Location: Environmental Microbial & Food Safety Laboratory
Project Number: 8042-32420-008-000-D
Project Type: In-House Appropriated
Start Date: Mar 17, 2021
End Date: Mar 16, 2026
Objective:
Objective 1: Elucidate the role of accessory genetic elements including siderophores, metabolism genes and transport factors on the persistence of multi-drug resistant bacteria in dairy animals and their environments.
Sub-objective 1.A: Compare the growth of MDR and susceptible E. coli and S. enterica strains encoding accessory siderophores and iron transport mechanisms in bovine feces with and without iron supplementation.
Sub-objective 1.B: Evaluate the role of dietary iron supplementation in the first two weeks after birth on MDR E. coli abundance in the calf gut.
Sub-objective 1.C: Identify the effects of accessory myo-inositol transport and metabolism genes on the growth of MDR E. coli and susceptible E. coli strains.
Objective 2: Evaluate the feasibility of commensal bacteria as modulators of pathogenic Salmonella enterica and antibiotic resistant E. coli carriage.
Sub-objective 2.A: Examine the ability of commensal bovine gut bacteria and non-pathogenic S. enterica to outcompete pathogenic S. enterica strains in the bovine gut environment.
Sub-objective 2.B: Examine the ability of susceptible E. coli strains to outcompete MDR E. coli strains in the gut of newborn calves.
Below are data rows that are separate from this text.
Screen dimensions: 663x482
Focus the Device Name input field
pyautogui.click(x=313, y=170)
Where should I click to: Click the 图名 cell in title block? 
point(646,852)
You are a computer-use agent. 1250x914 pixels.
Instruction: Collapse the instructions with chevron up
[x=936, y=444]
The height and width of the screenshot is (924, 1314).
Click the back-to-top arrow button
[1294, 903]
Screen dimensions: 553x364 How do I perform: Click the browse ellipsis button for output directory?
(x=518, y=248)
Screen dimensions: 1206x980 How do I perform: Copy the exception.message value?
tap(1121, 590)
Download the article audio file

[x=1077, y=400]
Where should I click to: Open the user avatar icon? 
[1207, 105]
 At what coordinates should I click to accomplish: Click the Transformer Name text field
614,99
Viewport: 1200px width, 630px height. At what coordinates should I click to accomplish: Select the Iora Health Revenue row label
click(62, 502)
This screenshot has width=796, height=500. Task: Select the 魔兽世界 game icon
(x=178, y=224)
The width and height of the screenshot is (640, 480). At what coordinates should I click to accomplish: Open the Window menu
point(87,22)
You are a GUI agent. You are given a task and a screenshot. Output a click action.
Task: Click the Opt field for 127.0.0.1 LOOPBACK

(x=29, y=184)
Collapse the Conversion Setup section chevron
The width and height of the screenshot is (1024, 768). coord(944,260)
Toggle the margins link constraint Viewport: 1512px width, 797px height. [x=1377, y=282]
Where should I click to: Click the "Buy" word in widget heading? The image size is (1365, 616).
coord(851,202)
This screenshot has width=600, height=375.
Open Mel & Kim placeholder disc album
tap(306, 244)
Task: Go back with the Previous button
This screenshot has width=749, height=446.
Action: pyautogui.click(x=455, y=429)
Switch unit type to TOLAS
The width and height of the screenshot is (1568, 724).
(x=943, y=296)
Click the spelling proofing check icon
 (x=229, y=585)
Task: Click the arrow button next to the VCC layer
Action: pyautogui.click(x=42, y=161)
Objective 3: Identify the management factors involved in persistence of multi-drug resistant bacteria in milk-fed dairy calves.
Approach:
Dairy animals, including milk-fed veal, and their farm environments are reservoirs for zoonotic pathogens and antimicrobial resistance and the impetus for this project is to develop solutions for reducing the prevalence of resistant and human pathogenic bacteria harbored by these animals. Our previous work identified preweaned calves as an important reservoir for antibiotic resistance; resistant bacteria appear to outcompete sensitive bacteria in the very young calf gut. We identified accessory genetic elements associated with the acquisition, transport, and metabolism of iron and myo-inositol, two essential nutrients for calf development, that may enhance the ability of resistant Enterobacteriaceae to outcompete sensitive strains in the neonatal calf gut. We will investigate the impact of these accessory genes on the ability of resistant strains to outcompete sensitive bacteria in iron-replete growth conditions using in vitro and in vivo approaches, as well as the impact of myo-inositol on resistant strain selection in vitro. We will also explore the ability of bovine commensal bacteria that are hypothesized antagonists of Salmonella to modulate the abundance of pathogenic S. enterica via competitive in vitro growth assays and by evaluating the ability of these commensals to prevent pathogenic S. enterica from attaching to and invading bovine epithelial cells. Similarly, animal studies will be conducted to evaluate the ability of antibiotic-susceptible E. coli to outcompete resistant E. coli in newborn calves with the aim of reducing the carriage of resistance in preweaned calves. Finally, we will conduct on-farm studies to identify management factors that influence the abundance and types of resistance harbored by veal calves. The ultimate goal of the project is to develop novel and practical mitigation approaches that can be employed by the dairy industry.